Türk müziği, çoğu zaman sözlü gelenek yoluyla aktarılmış bir sanattır. Bu nedenle, sözlerin ritmi ve müzikle olan uyumu büyük önem taşır. Müzik, Eski Türk toplumlarında göçebe hayatın bir parçasıydı ve doğa ile olan ilişkinin bir yansıması olarak ortaya çıkıyordu. Savaşlar, göçler, dini ritüeller ve sosyal etkinlikler müziğin kullanıldığı başlıca alanlardı.
Kopuz, Eski Türkler’in en yaygın telli çalgısıdır. Genellikle at kılından yapılan tellerle donatılırdı.
Kopuzun Orta Asya’daki torunu sayılabilir. Kazak ve Kırgız Türkleri arasında çok yaygındır.
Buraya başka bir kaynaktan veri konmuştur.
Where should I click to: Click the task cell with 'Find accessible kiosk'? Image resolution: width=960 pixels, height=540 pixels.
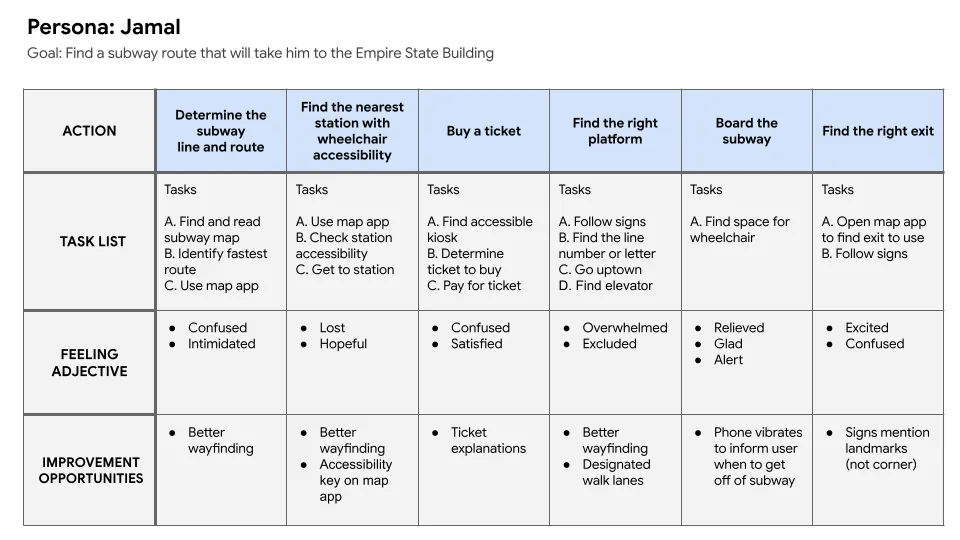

Ney, hem Eski Türkler hem de daha sonra geleneksel Osmanlı-Tasavvuf müziklerinde yer alır.
Davul, vurmalı bir çalgı olarak toplumsal olaylarda, savaşlarda ve kutlamalarda ritim için kullanılırdı.
Zurna, sesi uzak mesafeye gidebildiği için açık alan etkinliklerinde tercih edilirdi.
Eski Türk müzik kültürü, doğa, toplum ve maneviyatla iç içe geçmiş, çalgılar ise bu kültürü hem yaşatan hem de aktaran önemli unsurlar olmuştur. Kopuzdan zurnaya kadar her çalgının kendine özgü bir hikayesi ve sesi vardı. Bu geleneksel çalgılar, Türk müzik tarihinin temel taşlarını oluşturmaya devam etmektedir.